Marcio Riauba, chefe de inteligência de mercado da StoneX, afirma que as tensões geopolíticas e as incertezas eleitorais causam maior volatilidade nos ativos, estimulando a busca por investimentos seguros, como o ouro, que opera próximo a sua maior cotação histórica.

Nos Estados Unidos, dados recentes indicam que a inflação ao produtor acelerou em novembro, impulsionada pelo aumento no preço da gasolina.
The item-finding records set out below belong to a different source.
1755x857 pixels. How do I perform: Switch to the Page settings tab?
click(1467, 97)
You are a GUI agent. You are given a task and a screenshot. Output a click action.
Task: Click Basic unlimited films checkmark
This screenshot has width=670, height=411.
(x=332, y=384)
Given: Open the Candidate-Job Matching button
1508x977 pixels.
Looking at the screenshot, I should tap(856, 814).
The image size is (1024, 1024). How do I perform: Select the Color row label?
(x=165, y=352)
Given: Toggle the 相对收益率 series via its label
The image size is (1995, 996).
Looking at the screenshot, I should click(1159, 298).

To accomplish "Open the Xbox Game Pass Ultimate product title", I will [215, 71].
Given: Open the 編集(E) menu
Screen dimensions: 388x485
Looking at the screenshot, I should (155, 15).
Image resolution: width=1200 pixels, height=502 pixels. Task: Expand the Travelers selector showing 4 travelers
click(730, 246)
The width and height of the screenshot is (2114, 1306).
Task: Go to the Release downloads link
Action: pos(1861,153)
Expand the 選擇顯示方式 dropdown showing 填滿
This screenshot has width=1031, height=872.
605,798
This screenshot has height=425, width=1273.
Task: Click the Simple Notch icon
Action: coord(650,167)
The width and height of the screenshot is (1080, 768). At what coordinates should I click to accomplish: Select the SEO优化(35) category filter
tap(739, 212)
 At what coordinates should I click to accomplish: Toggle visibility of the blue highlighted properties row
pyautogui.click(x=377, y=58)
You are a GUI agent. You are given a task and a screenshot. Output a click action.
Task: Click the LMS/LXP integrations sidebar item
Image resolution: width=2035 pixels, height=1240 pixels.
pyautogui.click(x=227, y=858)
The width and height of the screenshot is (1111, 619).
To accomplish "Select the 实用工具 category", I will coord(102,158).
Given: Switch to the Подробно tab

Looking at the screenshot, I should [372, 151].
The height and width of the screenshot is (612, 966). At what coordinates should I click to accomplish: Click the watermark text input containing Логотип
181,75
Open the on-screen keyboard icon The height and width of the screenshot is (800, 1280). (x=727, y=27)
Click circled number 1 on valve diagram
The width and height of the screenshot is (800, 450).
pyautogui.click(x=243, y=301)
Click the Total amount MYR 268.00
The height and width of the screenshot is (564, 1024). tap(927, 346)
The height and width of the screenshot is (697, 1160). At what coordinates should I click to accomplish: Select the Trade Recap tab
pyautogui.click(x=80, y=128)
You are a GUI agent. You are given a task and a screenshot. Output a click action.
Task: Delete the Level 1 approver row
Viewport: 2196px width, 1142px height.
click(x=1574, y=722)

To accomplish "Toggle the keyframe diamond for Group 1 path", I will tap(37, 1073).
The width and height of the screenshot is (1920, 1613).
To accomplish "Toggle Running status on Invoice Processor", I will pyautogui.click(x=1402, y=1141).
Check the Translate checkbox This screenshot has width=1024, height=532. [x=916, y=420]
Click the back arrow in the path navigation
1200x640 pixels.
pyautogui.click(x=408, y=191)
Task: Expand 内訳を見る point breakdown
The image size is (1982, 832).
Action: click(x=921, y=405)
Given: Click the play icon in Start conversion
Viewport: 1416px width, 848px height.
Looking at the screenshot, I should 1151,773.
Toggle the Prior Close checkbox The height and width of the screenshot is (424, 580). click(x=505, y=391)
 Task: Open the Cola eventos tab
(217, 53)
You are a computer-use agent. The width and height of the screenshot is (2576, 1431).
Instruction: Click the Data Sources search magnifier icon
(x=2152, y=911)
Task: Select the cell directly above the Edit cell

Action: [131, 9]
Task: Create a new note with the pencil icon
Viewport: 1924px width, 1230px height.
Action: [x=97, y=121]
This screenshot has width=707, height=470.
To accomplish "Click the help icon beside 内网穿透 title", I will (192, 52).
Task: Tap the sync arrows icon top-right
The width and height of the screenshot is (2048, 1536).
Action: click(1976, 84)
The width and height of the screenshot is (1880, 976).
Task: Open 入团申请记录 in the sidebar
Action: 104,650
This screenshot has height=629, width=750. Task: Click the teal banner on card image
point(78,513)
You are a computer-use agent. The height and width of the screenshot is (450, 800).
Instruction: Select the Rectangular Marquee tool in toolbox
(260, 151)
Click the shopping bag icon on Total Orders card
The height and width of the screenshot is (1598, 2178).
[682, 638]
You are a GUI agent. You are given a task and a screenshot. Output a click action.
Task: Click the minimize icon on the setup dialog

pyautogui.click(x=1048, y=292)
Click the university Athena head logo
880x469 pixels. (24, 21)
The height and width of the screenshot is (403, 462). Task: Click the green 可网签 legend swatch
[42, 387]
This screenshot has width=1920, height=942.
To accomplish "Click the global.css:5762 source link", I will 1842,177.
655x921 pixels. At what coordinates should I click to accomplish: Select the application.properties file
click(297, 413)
No entanto, as empresas estão absorvendo parte dos custos, reduzindo suas margens de lucro.

O avanço de 0,2% nos preços ao produtor condiz com expectativas e sinaliza que o Federal Reserve (Fed) deve manter intacta a taxa de juros em sua próxima reunião.

Na ferramenta CME FedWatch, 95% dos operadores esperam que a taxa se mantenha entre 3,5% e 3,75%, enquanto 5% apostam em um corte de 0,25 ponto percentual.

Além disso, o Fed está sob investigação pela Procuradoria dos EUA em Washington, que apura se Jerome Powell mentiu ao Congresso sobre reformas no prédio do banco central.

Essa investigação gerou preocupações sobre a independência do Fed e provocou vendas do dólar e aumentos em ativos como ouro e prata.

No Brasil, a Polícia Federal realiza uma nova operação contra Daniel Vorcaro, proprietário do Banco Master, por suspeitas de fraude financeira.

Estão sendo cumpridos 42 mandados de busca e apreensão, além de ordens de bloqueio de bens no valor de R$ 5,7 bilhões.

Também estão sob investigação parentes de Vorcaro e empresários ligados ao caso, como João Carlos Mansur, ex-dono da gestora Reag, e Nelson Tanure.

O cunhado de Daniel Vorcaro, Fabiano Zettel, foi preso ao tentar deixar o país, mas foi liberado horas depois.